**Data records**:
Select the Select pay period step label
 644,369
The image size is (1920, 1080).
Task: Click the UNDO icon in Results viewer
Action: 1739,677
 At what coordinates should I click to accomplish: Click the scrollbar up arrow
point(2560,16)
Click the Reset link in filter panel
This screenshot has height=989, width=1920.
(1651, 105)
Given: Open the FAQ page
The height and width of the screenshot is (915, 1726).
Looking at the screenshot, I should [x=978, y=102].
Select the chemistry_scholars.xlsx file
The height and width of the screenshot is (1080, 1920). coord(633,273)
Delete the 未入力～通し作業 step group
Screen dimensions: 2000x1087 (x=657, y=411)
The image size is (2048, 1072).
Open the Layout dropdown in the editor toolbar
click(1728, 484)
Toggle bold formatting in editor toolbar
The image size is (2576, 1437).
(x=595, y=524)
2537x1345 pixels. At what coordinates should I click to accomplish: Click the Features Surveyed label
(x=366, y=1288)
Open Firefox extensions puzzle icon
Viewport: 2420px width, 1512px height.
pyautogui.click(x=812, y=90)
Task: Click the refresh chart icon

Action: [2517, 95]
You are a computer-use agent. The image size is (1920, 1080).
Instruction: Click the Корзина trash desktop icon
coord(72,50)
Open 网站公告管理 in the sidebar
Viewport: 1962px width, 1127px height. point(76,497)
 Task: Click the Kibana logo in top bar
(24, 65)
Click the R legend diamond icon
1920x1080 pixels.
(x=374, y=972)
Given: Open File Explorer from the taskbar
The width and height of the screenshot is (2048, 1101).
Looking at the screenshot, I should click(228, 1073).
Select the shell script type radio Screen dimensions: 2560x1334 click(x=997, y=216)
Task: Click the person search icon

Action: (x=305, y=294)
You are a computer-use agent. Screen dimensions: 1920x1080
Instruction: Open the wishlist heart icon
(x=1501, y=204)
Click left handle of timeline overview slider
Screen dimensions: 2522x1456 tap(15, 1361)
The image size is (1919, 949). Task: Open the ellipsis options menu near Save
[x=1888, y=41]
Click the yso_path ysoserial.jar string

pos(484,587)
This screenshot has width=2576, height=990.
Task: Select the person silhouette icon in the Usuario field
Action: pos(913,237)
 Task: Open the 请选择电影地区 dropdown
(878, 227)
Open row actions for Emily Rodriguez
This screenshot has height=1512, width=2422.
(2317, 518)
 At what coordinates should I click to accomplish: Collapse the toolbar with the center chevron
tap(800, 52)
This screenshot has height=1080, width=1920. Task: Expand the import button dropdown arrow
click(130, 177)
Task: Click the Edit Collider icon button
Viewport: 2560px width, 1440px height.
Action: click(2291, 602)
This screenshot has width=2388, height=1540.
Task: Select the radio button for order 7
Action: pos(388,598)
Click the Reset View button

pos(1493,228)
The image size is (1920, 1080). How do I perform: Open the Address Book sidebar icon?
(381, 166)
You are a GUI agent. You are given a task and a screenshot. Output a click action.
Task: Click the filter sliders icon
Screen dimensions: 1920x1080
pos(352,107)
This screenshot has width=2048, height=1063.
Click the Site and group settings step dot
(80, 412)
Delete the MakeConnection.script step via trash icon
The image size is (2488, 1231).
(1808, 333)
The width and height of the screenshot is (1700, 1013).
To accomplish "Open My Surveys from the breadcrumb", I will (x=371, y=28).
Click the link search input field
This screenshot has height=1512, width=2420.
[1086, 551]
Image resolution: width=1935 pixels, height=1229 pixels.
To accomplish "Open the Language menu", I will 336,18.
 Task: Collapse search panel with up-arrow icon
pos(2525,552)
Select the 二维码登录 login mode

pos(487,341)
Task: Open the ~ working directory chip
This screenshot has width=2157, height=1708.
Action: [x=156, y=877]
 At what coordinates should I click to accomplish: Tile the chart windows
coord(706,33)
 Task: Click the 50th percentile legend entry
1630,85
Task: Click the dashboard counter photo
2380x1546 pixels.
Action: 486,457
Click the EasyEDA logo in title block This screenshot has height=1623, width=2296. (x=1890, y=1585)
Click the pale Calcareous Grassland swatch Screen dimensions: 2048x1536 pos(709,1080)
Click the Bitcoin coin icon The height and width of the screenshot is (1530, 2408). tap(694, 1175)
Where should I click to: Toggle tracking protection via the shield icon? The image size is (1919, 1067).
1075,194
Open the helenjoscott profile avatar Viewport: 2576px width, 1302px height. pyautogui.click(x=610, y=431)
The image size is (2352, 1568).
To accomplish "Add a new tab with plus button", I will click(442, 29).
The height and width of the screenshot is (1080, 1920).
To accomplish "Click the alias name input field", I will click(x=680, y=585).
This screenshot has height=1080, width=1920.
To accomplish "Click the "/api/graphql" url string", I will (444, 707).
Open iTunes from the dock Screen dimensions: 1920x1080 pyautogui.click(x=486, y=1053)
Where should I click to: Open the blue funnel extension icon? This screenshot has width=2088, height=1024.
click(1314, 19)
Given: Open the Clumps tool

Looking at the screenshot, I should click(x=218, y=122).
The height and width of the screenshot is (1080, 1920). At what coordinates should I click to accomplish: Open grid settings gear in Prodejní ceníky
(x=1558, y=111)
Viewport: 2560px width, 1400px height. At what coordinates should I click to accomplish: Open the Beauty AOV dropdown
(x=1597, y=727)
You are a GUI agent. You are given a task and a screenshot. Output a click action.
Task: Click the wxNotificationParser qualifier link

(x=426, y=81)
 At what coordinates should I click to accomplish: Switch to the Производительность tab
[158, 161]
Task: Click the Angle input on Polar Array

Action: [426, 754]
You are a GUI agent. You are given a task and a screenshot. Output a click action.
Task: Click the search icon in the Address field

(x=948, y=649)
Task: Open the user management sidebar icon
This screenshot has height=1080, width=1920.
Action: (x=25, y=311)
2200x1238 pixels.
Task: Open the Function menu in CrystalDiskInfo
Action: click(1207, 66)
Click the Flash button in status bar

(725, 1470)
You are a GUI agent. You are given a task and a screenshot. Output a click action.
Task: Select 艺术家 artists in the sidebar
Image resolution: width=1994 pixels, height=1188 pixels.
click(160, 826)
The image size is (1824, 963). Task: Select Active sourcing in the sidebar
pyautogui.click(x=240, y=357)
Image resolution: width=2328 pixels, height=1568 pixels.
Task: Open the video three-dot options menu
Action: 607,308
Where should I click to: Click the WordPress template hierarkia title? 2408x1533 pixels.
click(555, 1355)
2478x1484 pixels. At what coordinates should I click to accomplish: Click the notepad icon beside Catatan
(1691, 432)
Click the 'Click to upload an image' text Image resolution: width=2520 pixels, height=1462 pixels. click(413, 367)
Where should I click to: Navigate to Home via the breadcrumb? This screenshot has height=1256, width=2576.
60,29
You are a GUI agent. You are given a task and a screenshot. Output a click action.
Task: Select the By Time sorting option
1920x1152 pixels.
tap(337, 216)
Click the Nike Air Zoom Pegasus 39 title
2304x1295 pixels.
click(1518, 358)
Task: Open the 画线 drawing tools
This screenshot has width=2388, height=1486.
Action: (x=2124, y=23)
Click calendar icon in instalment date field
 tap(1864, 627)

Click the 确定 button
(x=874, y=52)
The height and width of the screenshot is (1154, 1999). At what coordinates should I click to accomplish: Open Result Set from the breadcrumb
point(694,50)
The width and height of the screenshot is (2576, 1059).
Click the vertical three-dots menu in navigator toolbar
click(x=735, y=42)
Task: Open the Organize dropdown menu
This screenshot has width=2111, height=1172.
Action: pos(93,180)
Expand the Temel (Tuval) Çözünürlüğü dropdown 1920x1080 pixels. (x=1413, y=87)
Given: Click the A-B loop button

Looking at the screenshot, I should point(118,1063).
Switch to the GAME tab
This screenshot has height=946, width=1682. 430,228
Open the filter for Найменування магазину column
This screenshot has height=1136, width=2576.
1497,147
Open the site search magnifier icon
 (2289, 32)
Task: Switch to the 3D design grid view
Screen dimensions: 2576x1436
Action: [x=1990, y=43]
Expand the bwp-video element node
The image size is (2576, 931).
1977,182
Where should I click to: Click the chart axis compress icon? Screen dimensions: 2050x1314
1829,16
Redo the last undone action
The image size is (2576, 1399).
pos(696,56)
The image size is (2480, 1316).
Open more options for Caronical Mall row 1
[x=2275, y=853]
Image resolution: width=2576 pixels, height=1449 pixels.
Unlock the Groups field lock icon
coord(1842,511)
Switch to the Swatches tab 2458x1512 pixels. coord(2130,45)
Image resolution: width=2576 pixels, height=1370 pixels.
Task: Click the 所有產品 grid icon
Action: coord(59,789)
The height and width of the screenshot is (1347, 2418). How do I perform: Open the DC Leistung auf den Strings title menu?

**What needs to be done**: Each line of the listing above that includes the word "computer" should be copied.

**Task solution**:
You are a computer-use agent. The image size is (1920, 1080).
You are a computer-use agent. Screen dimensions: 1920x1080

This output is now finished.